The kid had her first friend sleepover recently. As much as I love my little one, I couldn't wait to have a whole night alone with the hubby. We didn’t have anything specific planned, but I was sure that whatever we decided to do would be super duper over-the-top fun and fabulous. At least that’s what I hoped for. As we all know, though, sometimes even the best made plans go astray.
Even before we'd arrived at Sleepover Central, my image of the perfect evening slowly started to unravel. Traffic on Clark had slowed to a standstill and our driver was on the verge of taking a snooze at the wheel. I could have crawled there faster, or at the very least hopped out of the car to get the driver a cup of coffee. Finally, after 30 minutes of agony, we got close enough to where hubby could go snag us a table at our favorite sushi spot, Toro Sushi, while I dropped the kid off at her friend’s house a few blocks away.
Prepared for tears or at least a little clinginess, I was more than a little surprised when my kid barely waved goodbye before barreling up the stairs and disappearing into her friend’s apartment. “Have fun,” I call out to her rapidly disappearing back.
“Guess I’m raising an independent kid,” I tell myself, a tad weepily.
I headed over to Toro Sushi, where hubby managed to score the last open table. The restaurant is BYOB, and by the time I plopped myself down, hubby had already poured me a full glass of wine that he purchased next door. The wine tasted awful. I searched the table for the bottle it came in and saw nothing but hubby’s beverage and a black box. Yes, hubby bought wine, in a cardboard box.
I tried my best to ignore the nasty taste but quickly realized there’s no way I could eat the best sushi in the whole world and celebrate my daughter’s first friend sleepover with bad wine. That would be an insult to my daughter, Toro Sushi, and me. So hubby went back to the liquor store and returned with a Pinot Grigio, one that required a bottle opener.

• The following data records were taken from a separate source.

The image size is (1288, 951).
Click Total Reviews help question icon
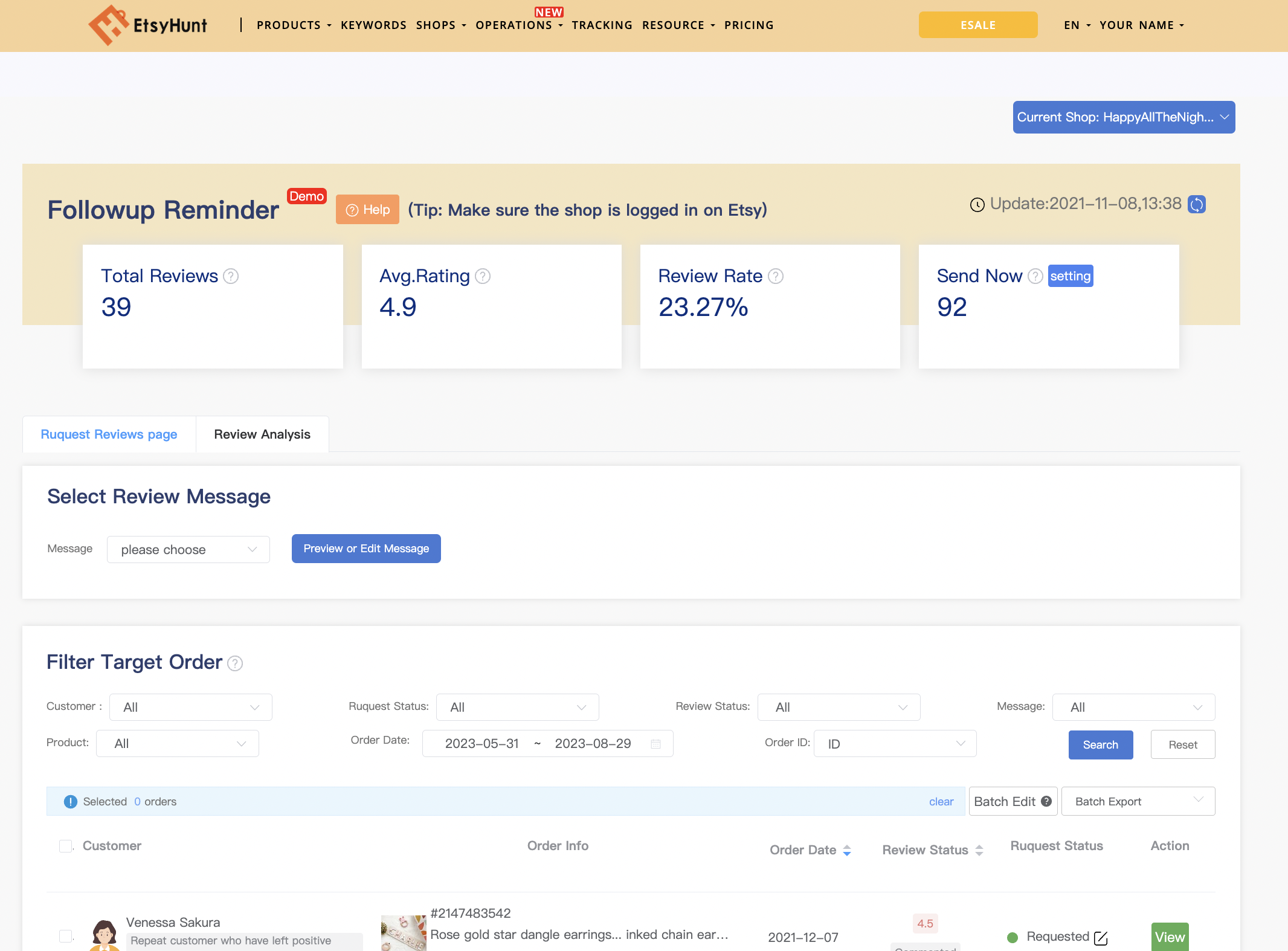click(x=231, y=276)
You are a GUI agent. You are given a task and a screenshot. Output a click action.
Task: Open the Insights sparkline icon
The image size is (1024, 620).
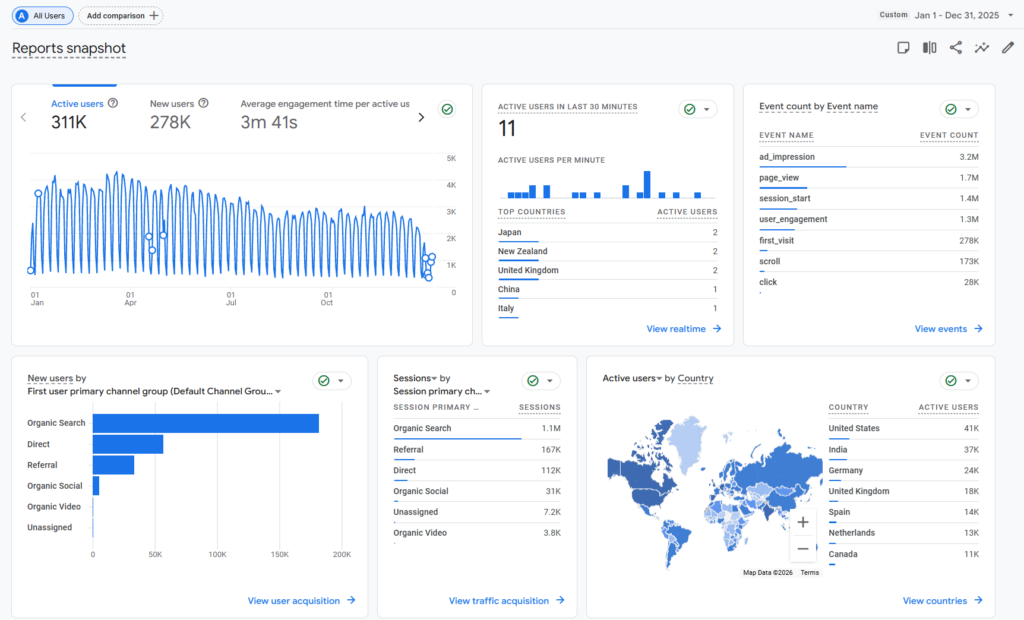[x=982, y=48]
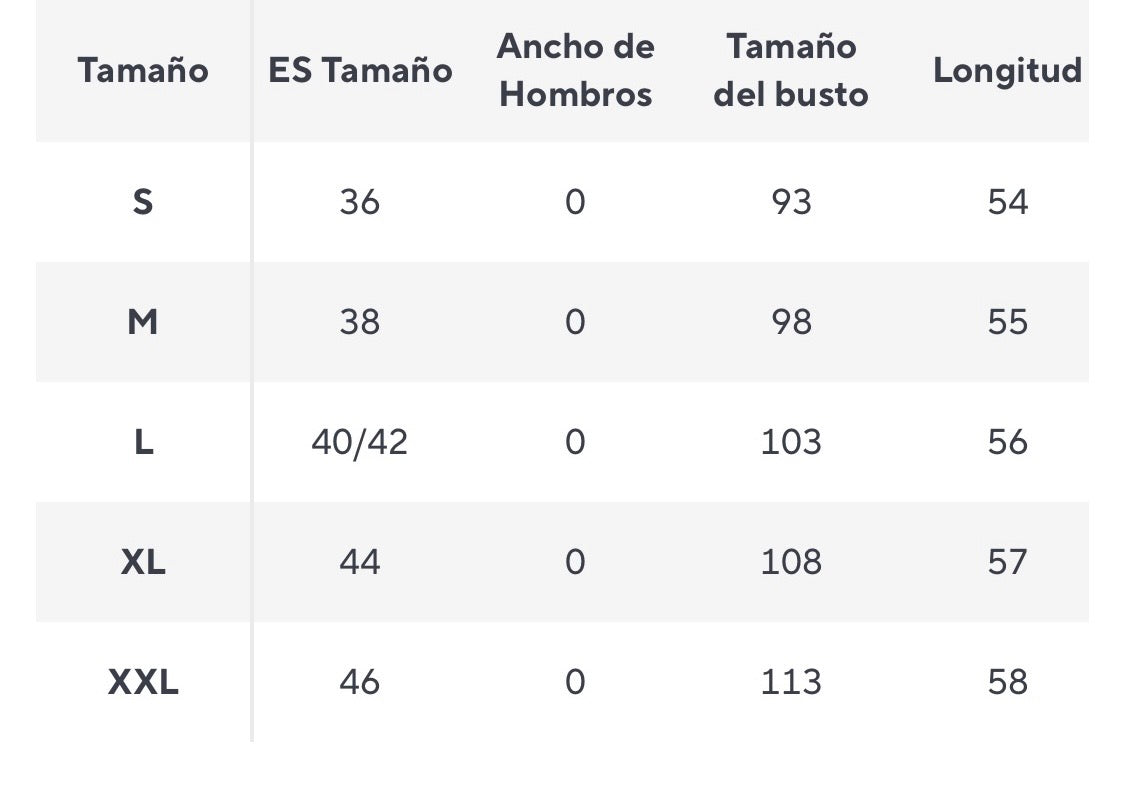Select the XL size row label
Viewport: 1125px width, 800px height.
(143, 562)
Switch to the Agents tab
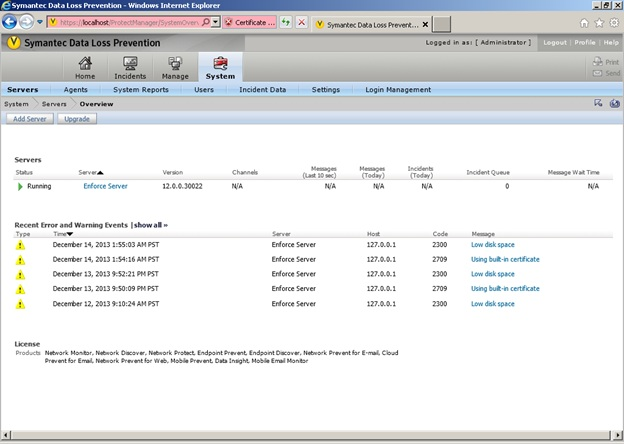Screen dimensions: 624x444 (75, 90)
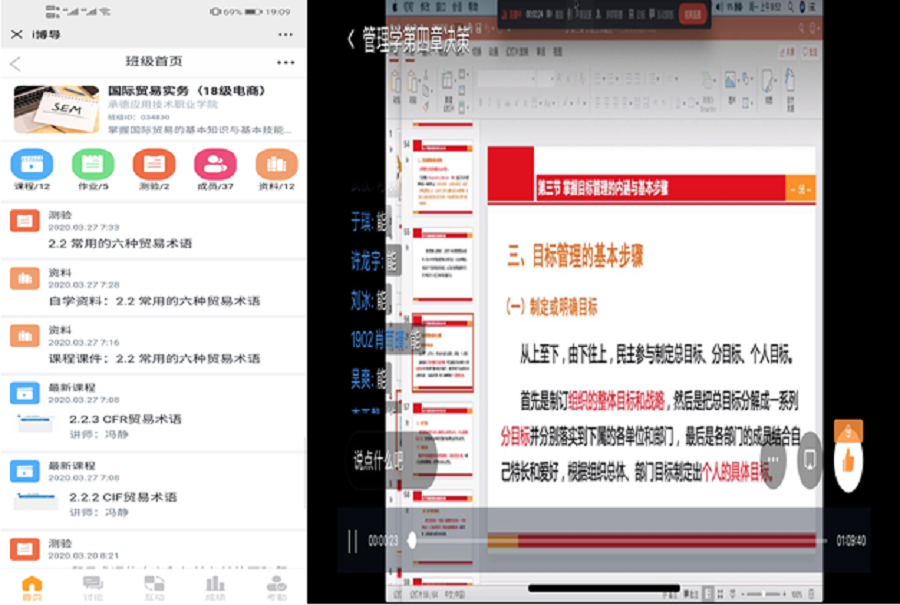Open course 2.2.2 CIF贸易术语

123,497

I wish I could say that the rest of the evening was smooth sailing. Here’s what should have happened: cocktails and dessert outside at the Sofitel, followed by some QT at home, a few pages of The New Yorker, and the yummiest night’s sleep ever. What took place instead was a basketball game that made hubby grouchy and then a spat over his lack of enthusiasm over a piece I was writing. Before I knew it, we were giving each other the silent treatment, and I was making plans to snooze with the stuffed animals in my daughter’s room. What the heck? What happened to the perfect kid-free evening?
Perhaps the answer can be found right in the question. We’d put so much pressure on ourselves to have that quintessential grownups-only night that we panicked. So minor irritations like traffic, boxed wine, a few missed foul shots, and a less than enthusiastic comment about my work added up to some major disappointment on both ends. In trying to create the perfect evening, it turns out we had overlooked the most important component – appreciation for each other.
The next morning, once my frustration had fizzled, I realized a few things. The first is that you can’t try to recapture the pre-kid, wild, rock star years when you were never actually wild, or a rock star. The second is that as happy as you are waving goodbye to your little one before her first friend sleepover, you’re also a little sad about what it represents, which is a new phase in your child’s and your family’s life.
For her next night away, I think I'll adjust my expectations (except for the great sushi). Connecting to the guy I've chosen to spend my life is all I really need. The rest is gravy.